Ferguson on Tuesday asked the legislature to craft a 9.9% tax on personal income over $1 million, which would revolutionize a state revenue system heavily reliant on sales and property tax. Although his fellow Democrats have for decades failed to push through an income tax, Ferguson said it’s “a different time right now.”

“We are facing an affordability crisis,” Ferguson said. “It is time to change our state’s outdated, upside-down tax system. To serve the needs of Washingtonians today, to make our taxes the more fair, millionaires should contribute toward our shared prosperity.”

Democrats across the US are increasingly exploring taxes as a way to capture the populist moment and address the country’s widening wealth gap. If “affordability” was the issue highlighted by Democrats who outperformed expectations in the off-year elections of 2025, the slogan next year could very well be “tax the rich.”

It’s an opening Democrats see as the Trump administration this year paired tax cuts for high earners with reductions in Medicaid and supplemental food assistance. Raising taxes on the wealthy could also help solve a fiscal problem for states dedicating more resources to plug the holes from federal cuts.

“We have a federal government that has gone into super-villain mode, seeming to deliberately take from the poor and middle class to give to the rich,” said Darien Shanske, a tax professor at UC Davis School of Law. “This unnecessary emergency is laying down a gauntlet for states: Will they let this suffering come to pass and, if not, how will they pay for the triage? Taxes on the best-off are not just fair but also efficient.”

Read more: Millionaire Tax That Mamdani Loves Fuels a $5.7 Billion Haul

Progressive tax advocates often point to Massachusetts’ 4% surtax on incomes over $1 million, which brought in roughly $5.7 billion in fiscal 2025, far exceeding revenue projections in its third year of collection. 

New York Mayor-elect Zohran Mamdani campaigned on raising the city’s income tax on millionaires by 2 percentage points to 5.9%, which critics said would lead to an exodus of wealthy people.

Colorado voters this year approved a measure to limit deductions for taxpayers earning at least $300,000. The revenue will fund a program providing free meals for all public school students. Colorado officials also advanced a ballot measure to change the state’s 4.41% flat rate to a graduated income tax, potentially raising more than $4 billion. That will likely go before voters in 2026. 

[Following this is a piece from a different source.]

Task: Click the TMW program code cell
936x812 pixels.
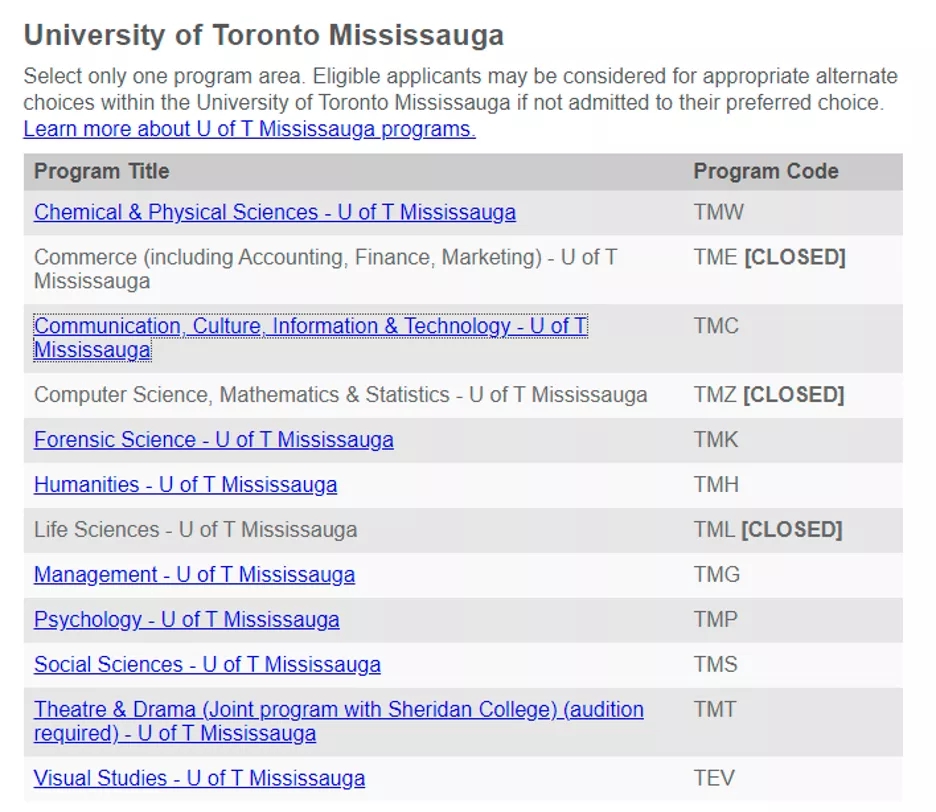Action: coord(719,213)
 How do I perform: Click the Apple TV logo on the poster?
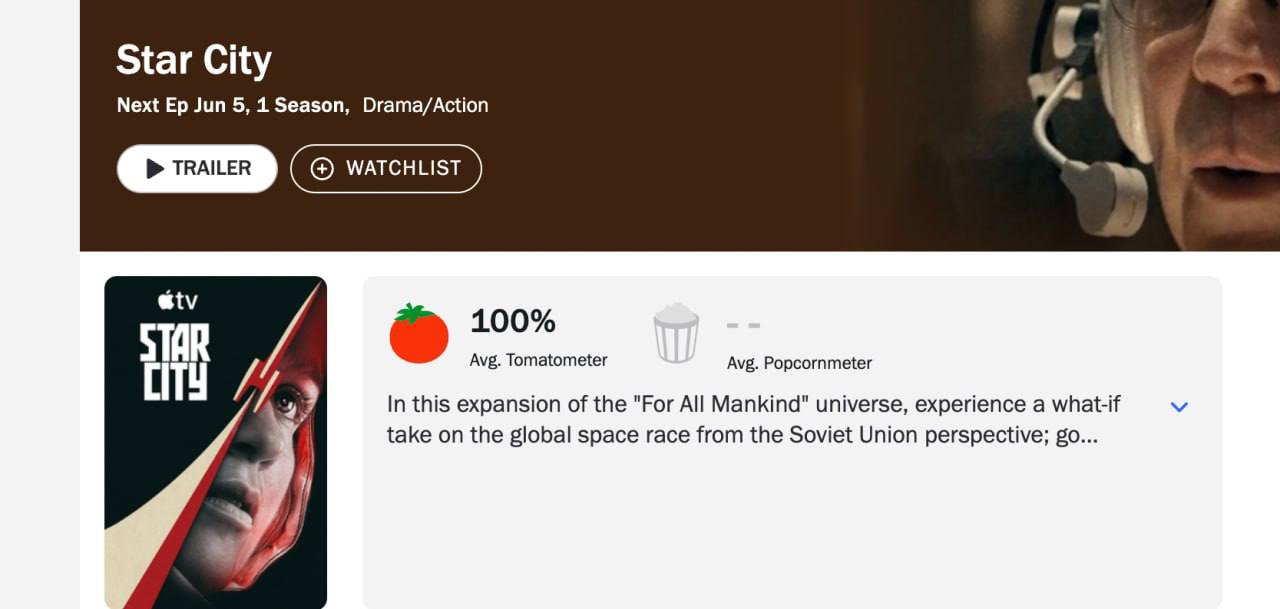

Michigan residents could also face a ballot initiative next year to change the state’s flat 4.25% tax rate to add a 5% surcharge on individuals earning more than $500,000 and couples making more than $1 million.

Romney’s Call

Even 2012 Republican Presidential candidate Mitt Romney has joined the call. Last week, the former US senator from Utah penned an essay in the New York Times calling for rich people to pay more, mostly in the form of closing loopholes the wealthy use to minimize tax obligations.

“It would help us avoid the cliff ahead,” Romney said, pointing to government funding shortfalls, “and might tend to quiet some of the anger that will surely grow as unemployed college graduates see tax-advantaged multibillionaires sailing 300-foot yachts.”

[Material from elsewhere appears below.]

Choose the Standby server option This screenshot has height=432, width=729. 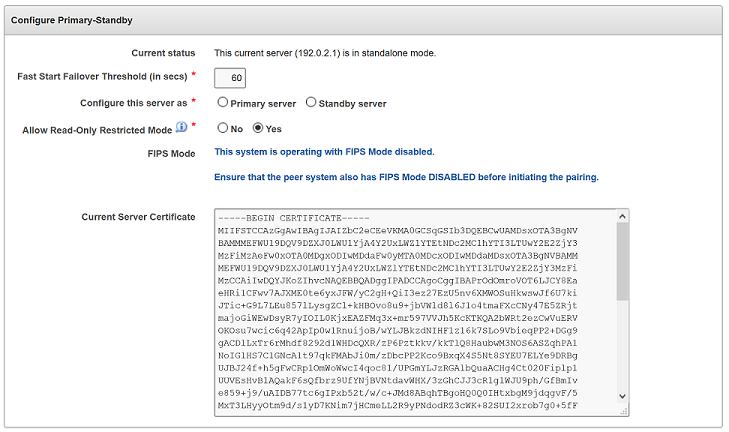click(x=311, y=102)
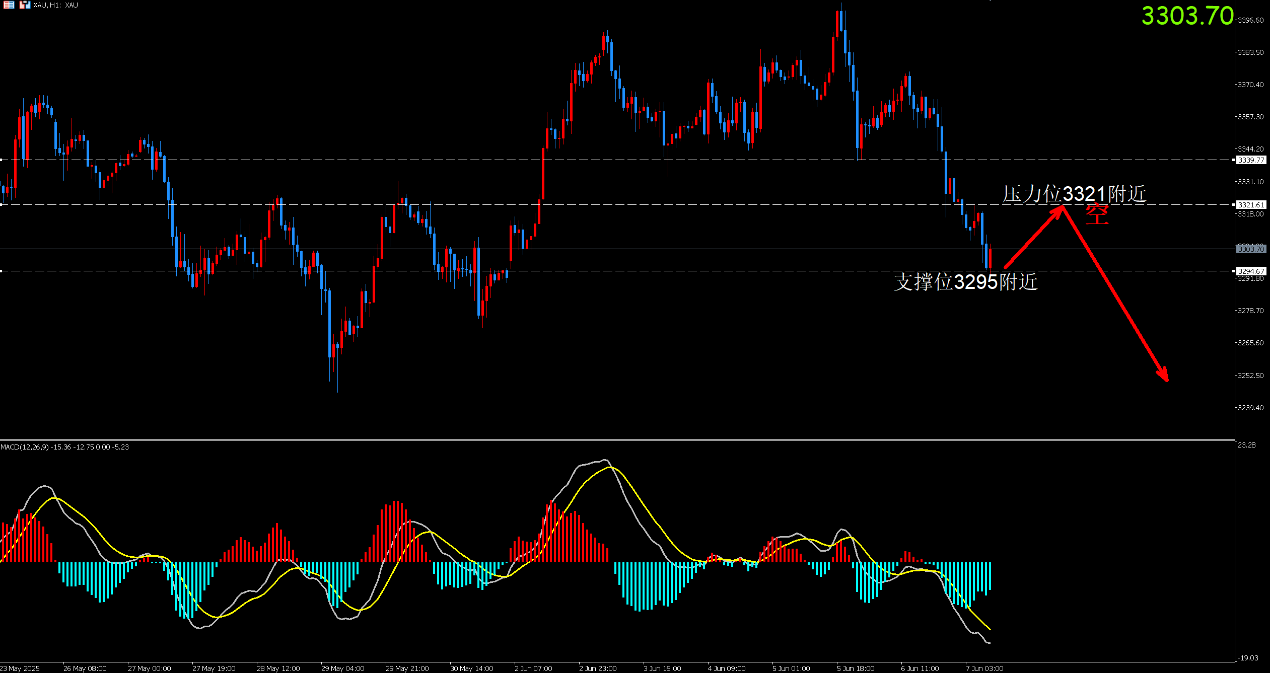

Most of the populist proposals coming from the states would raise taxes on income. But the tricky thing about some wealth is that it doesn’t come from a paycheck and thus is harder to tax. Even a levy on capital gains depends on a taxpayer selling assets to realize that increased value. 

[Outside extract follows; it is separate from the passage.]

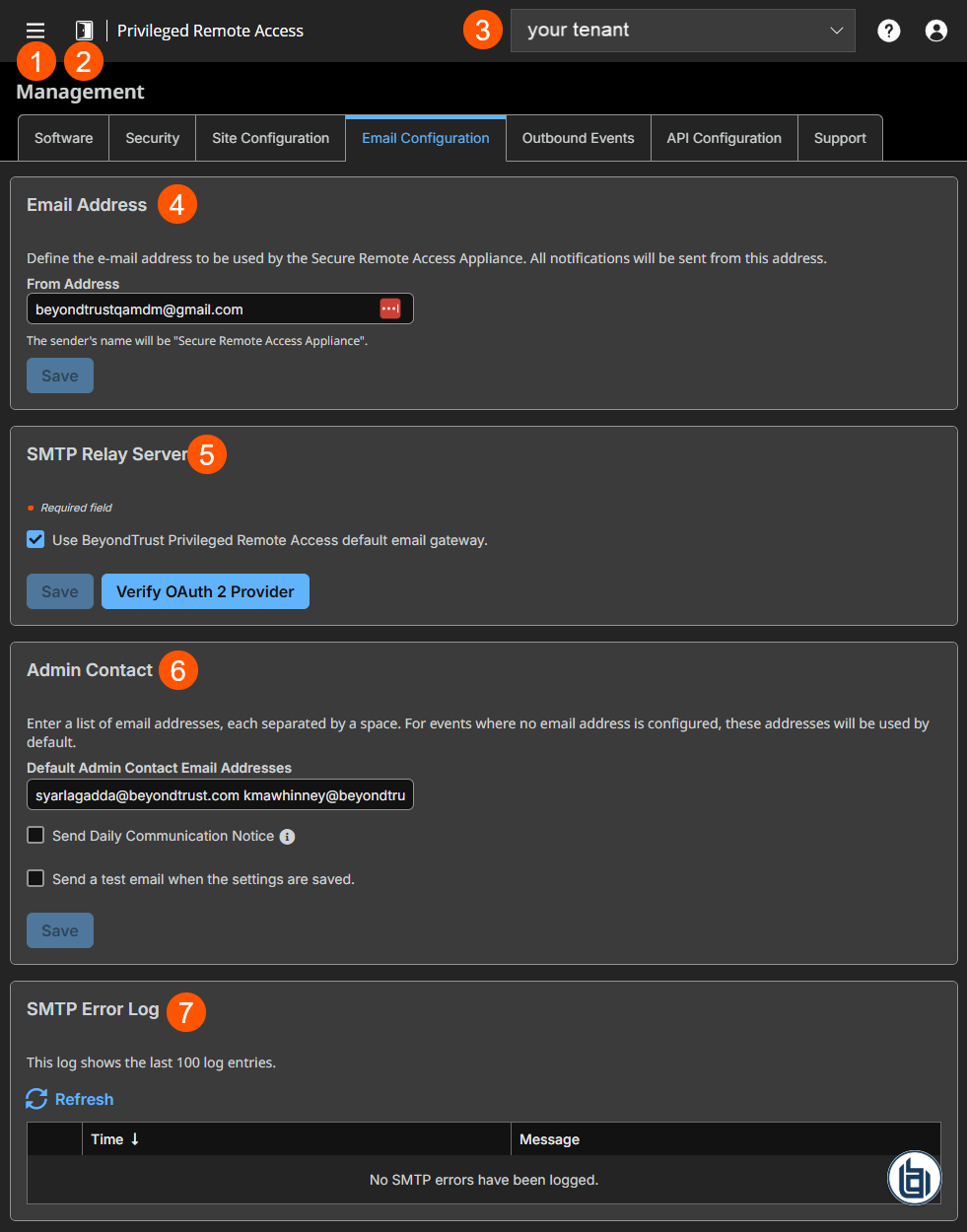
Task: Open the your tenant dropdown
Action: click(x=683, y=31)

For example, former Microsoft Chief Executive Officer Steve Ballmer’s net worth increased by $706.5 billion on Monday, according to the Bloomberg Billionaires Index. Even though his mansion sits across the lake from downtown Seattle, those gains wouldn’t be subject to an income tax. 

That’s why some Washington state Democrats are still pushing for the US’s first wealth tax on unrealized gains. Under a proposal passed by the state Senate last year, portfolios of some publicly traded asset classes worth at least $50 million would be taxed at 0.5%. 

Ferguson panned the wealth tax proposal last year, saying it would be irresponsible to balance the budget on a measure that would certainly face legal challenges. 

One of the most common warnings from tax opponents is that once legislators have a new tax mechanism, they’ll either increase the rate or lower the threshold at which it would apply. Ferguson in his income-tax proposal nodded to that concern, saying the $1 million level should increase with inflation and be included in the statute or perhaps even a constitutional amendment.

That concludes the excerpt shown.